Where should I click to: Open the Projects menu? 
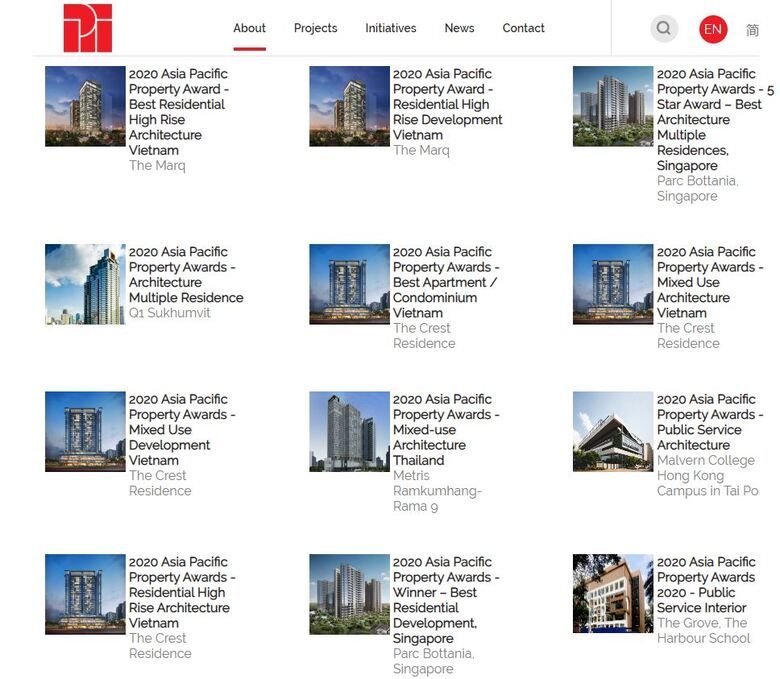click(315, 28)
- - -
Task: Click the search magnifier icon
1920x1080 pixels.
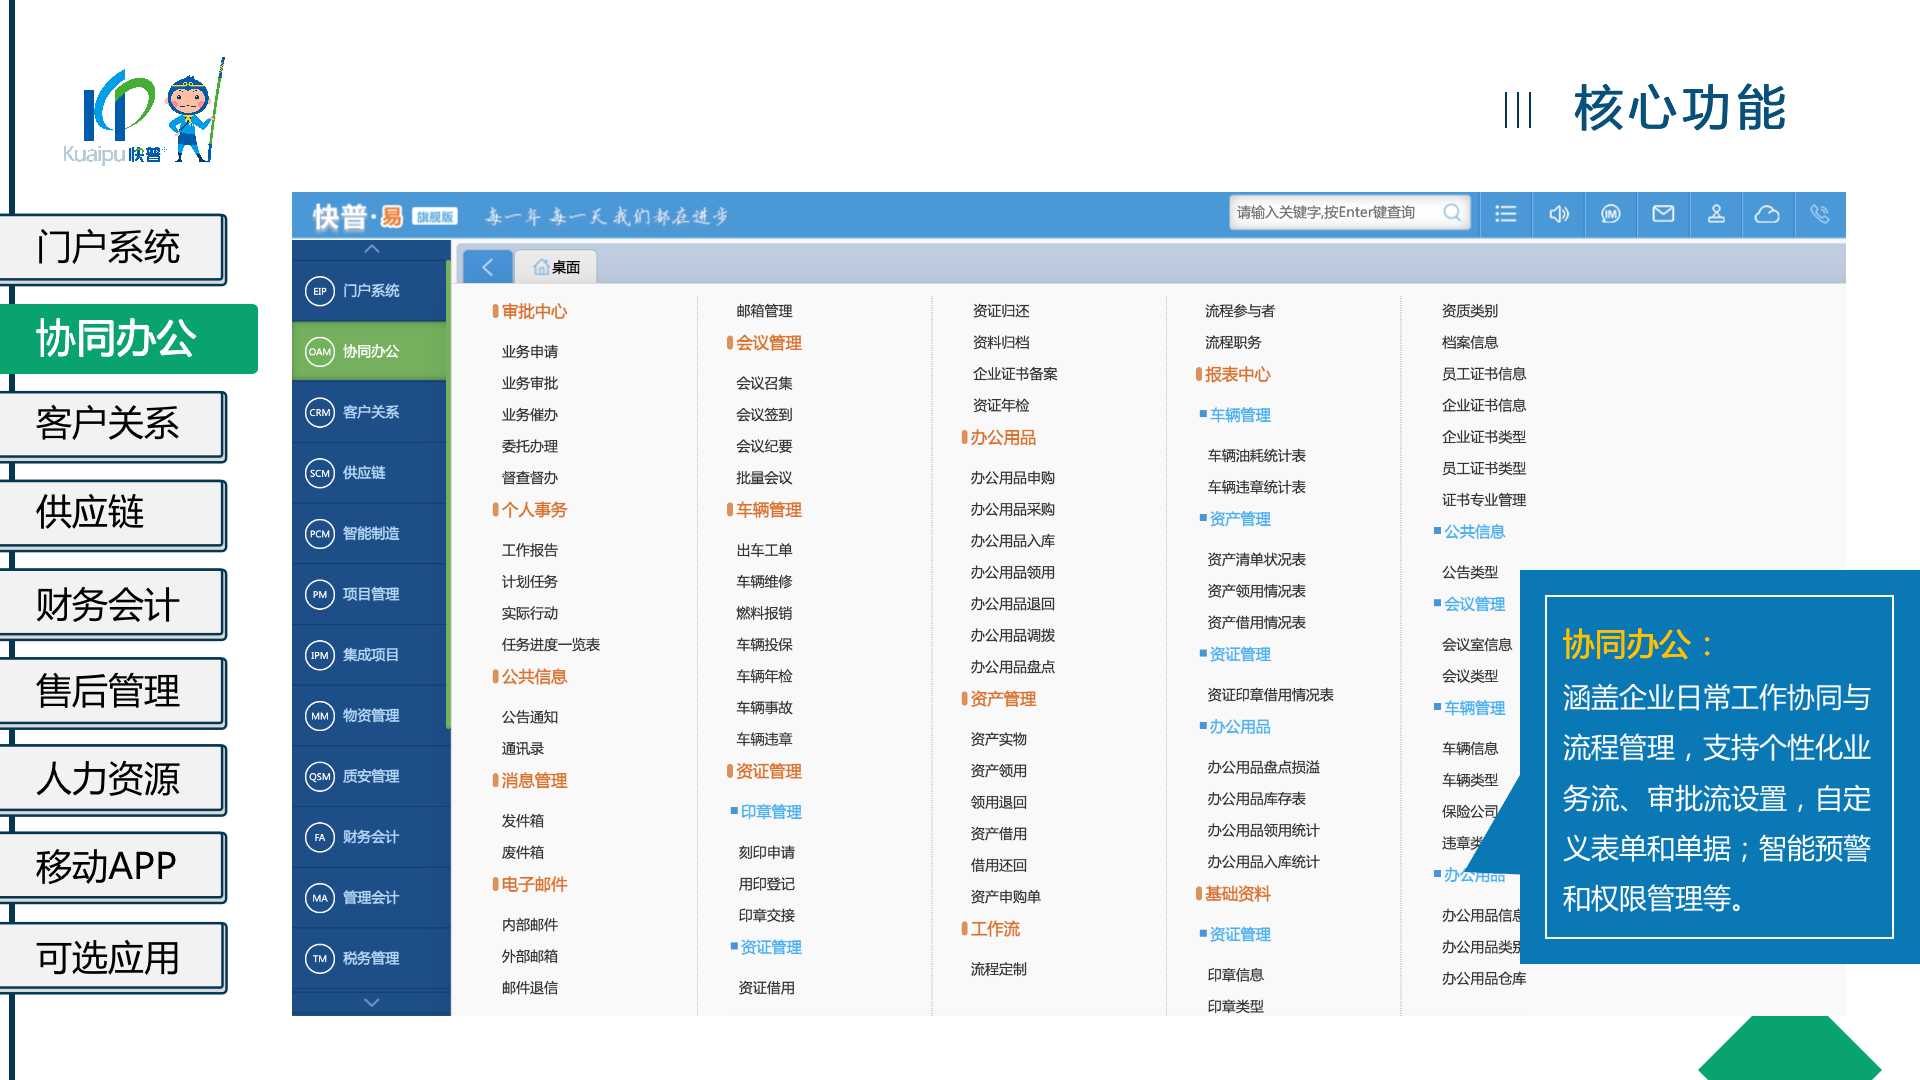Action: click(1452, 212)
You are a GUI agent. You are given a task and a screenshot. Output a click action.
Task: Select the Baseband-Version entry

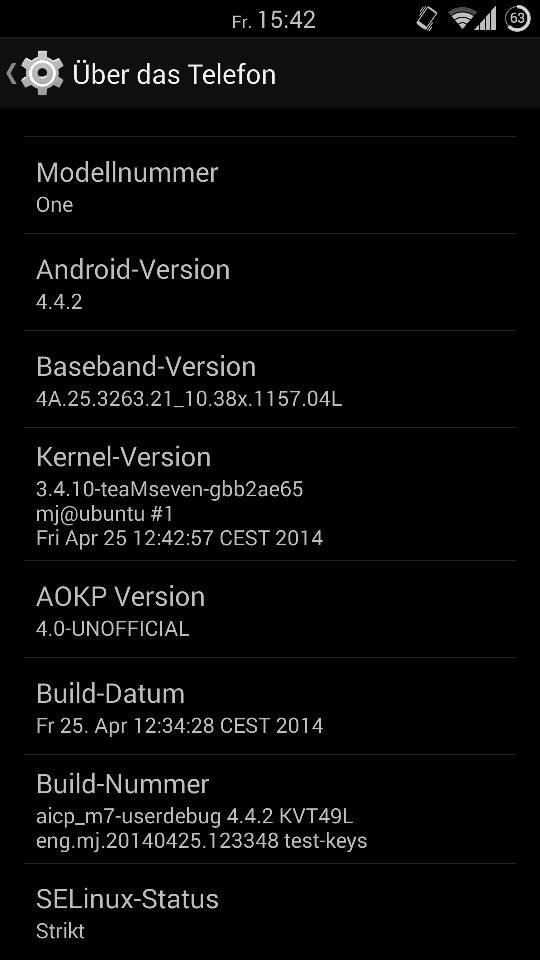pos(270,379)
- - -
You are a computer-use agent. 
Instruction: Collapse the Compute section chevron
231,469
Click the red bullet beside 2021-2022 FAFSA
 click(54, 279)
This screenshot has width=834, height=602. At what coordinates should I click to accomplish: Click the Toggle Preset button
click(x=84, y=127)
- - -
Exercise task:
Copy the listing verbatim from the line containing "Task: Click the search magnifier icon" through the line containing "pos(270,379)", including both of those lines, and omit the pictures.

Result of the task:
Task: Click the search magnifier icon
1920x1080 pixels.
Action: click(1452, 212)
You are a GUI agent. You are given a task and a screenshot. Output a click action.
Task: Select the Baseband-Version entry

pos(270,379)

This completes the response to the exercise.